Sus garras pintadas capturaron mi puño. La hiena, el perro salvaje, el buitre se habían dado cuenta por fin de que no podía defenderme porque los leones ya me habían dejado los huesos limpios. Siempre me he preguntado cómo sabía la gente cuándo su víctima estaba lo bastante intimidada como para aceptar que se la comieran. Lo saben por intuición, por instinto, según dijo Stephen una vez mientras lamía las chuletas acordándose de la debilidad física de Edmund. Lobengula al final accedió a que Rhodesse lo comiera. Prácticamente toda mi generación se había podrido. Era como tener un pequeño taladro dentro de la cabeza. En cuanto a la masturbación…
Sus dientecitos afilados brillaron. Se produjo una explosión diminuta en el cielo de sus ojos.
—Odias ser negro —anunció.
Me dolieron los dientes descoloridos. «Ya estamos otra vez con lo mismo», pensé. ¿Se puede empastar un alma picada como hacen los dentistas con las caries? ¿Estaba esperando que me pusiera a hacer alarde de mis cuernos y mis pezuñas? Si a los niños les salen los dientes de manera natural, ¿por qué no al vino nuevo? Harry tenía una personalidad de anuncio, como sus dientes. Y yo con mi dentadura postiza… El rayo cosía puntos de sutura en el aire.
Tragué saliva. Tenía la voz un poco ronca. Me dolían las encías como si la Segunda Venida fuera inminente tras ochenta años de podredumbre.

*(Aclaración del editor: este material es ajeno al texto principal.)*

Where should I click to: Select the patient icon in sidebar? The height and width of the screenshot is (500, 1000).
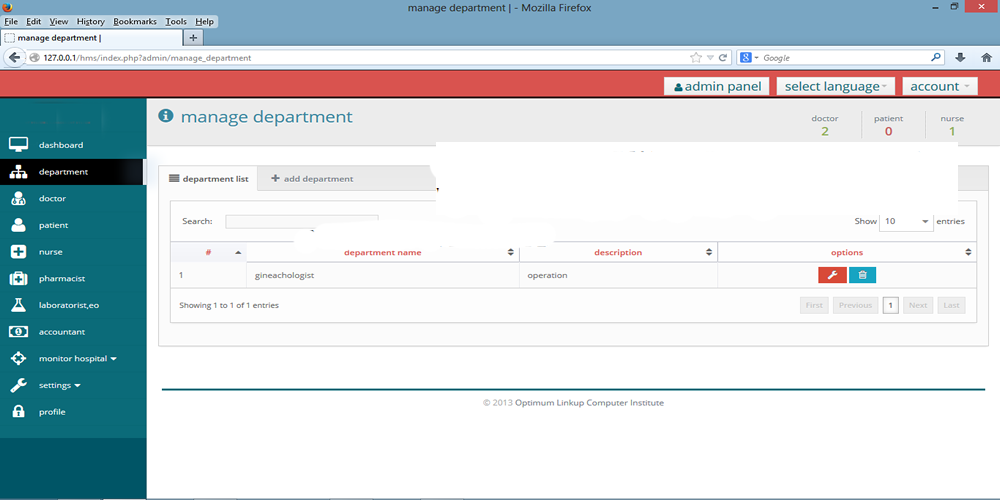[x=18, y=225]
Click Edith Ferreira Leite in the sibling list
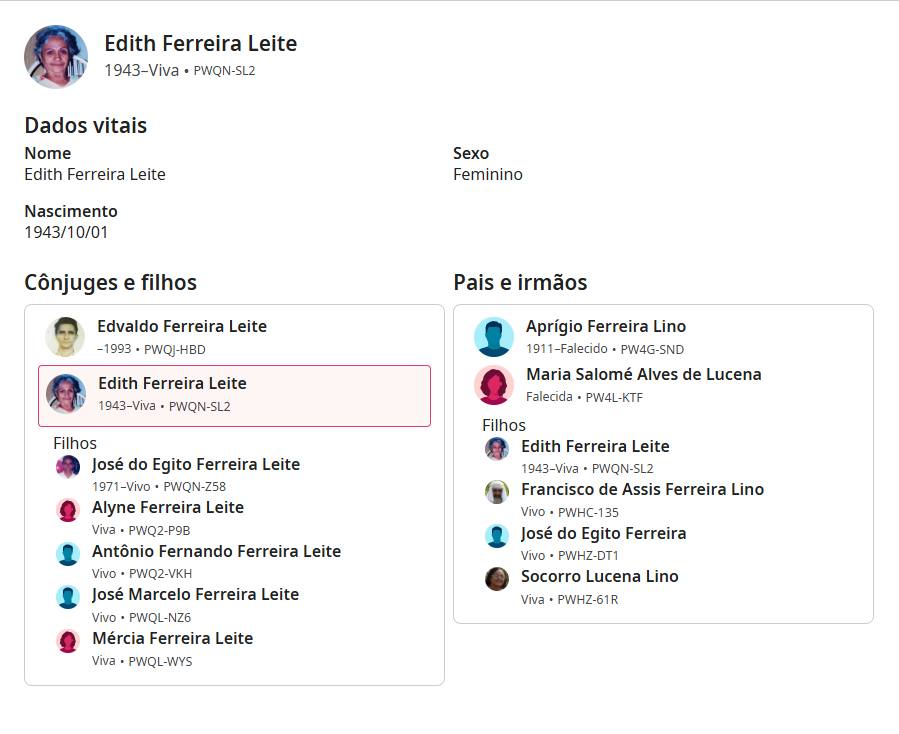Screen dimensions: 899x734 (x=595, y=446)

—Mírame bien —dije—. A ver si eres capaz de repetir lo que acabas de decir.
Observó largo y tendido mi rostro estupefacto.
Se echó a reír.
Mi voz se volvió débil y remota como siempre que la ira impotente se extiende y paraliza mi capacidad de razonamiento lógico. Hablaba rápido con un hilo de Voz que se me escapaba entre los dientes. Sentía un serrucho en la cabeza que me mordía con avidez, me mordía con delirio. La cara del camarero seguía con su tic incontrolable. Y, fuera, miles de moscas, guiadas frenéticamente por un director de orquesta invisible, zumbaron in crescendo el Aleluya de Händel, mientras que el delgado papel de aluminio solar brillaba y resplandecía retorciéndose de placer.